目前,提高酿酒酵母耐热性已成为国内外的研究热点。传统的驯化法,稳定性差,不能满足大规模生产。通过改变酿酒酵母本身的转录因子或蛋白表达提高酿酒酵母的耐热性,这种方法受限于菌株本身的耐热机制效果并不明显[7, 8]。据报道通过引入外源耐热基因可以有效提高微生物的耐热性[9],但是目前该领域的研究处于初始阶段,并且应用于酿酒酵母不同类型的高温发酵及提高其高温下乙醇合成效率还未见有文献报道。

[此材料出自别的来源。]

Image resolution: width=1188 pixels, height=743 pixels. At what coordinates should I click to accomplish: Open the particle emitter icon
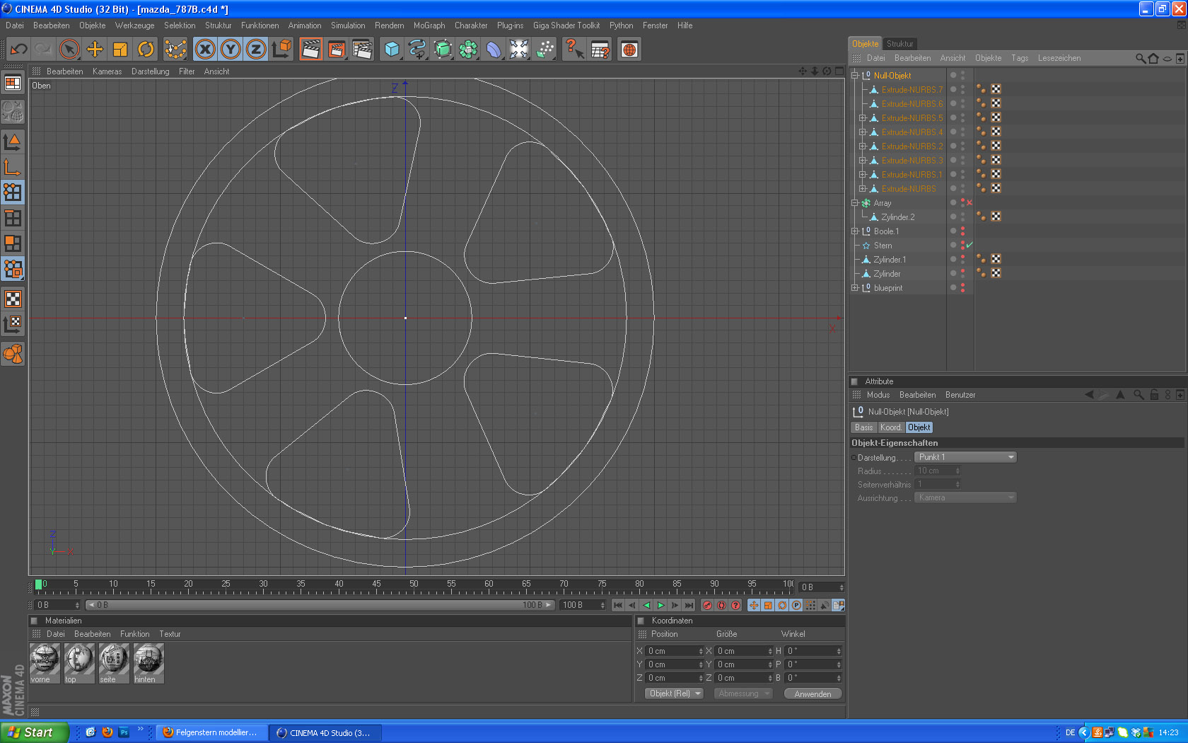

嗜热栖热菌(Thermus thermophilus)属于古生菌,其最适生长温度为80℃,有一套完整的耐热机制[10],最主要的耐热机制是其含有丰富的热稳定性保护蛋白—热激蛋白(HSP)。HSP对于揭示极端嗜热古菌特殊生命活动的本质及其耐热机制,从系统生物学角度丰富和拓展生命本质活动具有十分重要的意义[11]。在高温环境下,HSP可以帮助热变性的蛋白质和新生肽链进行正确折叠并维持空间构象和功能,从而帮助细胞抵御热胁迫[12]。也有研究发现,HSP可以缓解高温诱导的氧化胁迫的影响[13]从而间接地提高细胞耐热性。HSP一般分为:小分子HSP(15~30kDa)、HSP60、HSP70(68~74kDa)、HSP90(80~90kDa)及HSP100[14]。嗜热栖热菌体内富含上述种类的HSP,为提高酿酒酵母耐热性提供了宝贵的基因资源。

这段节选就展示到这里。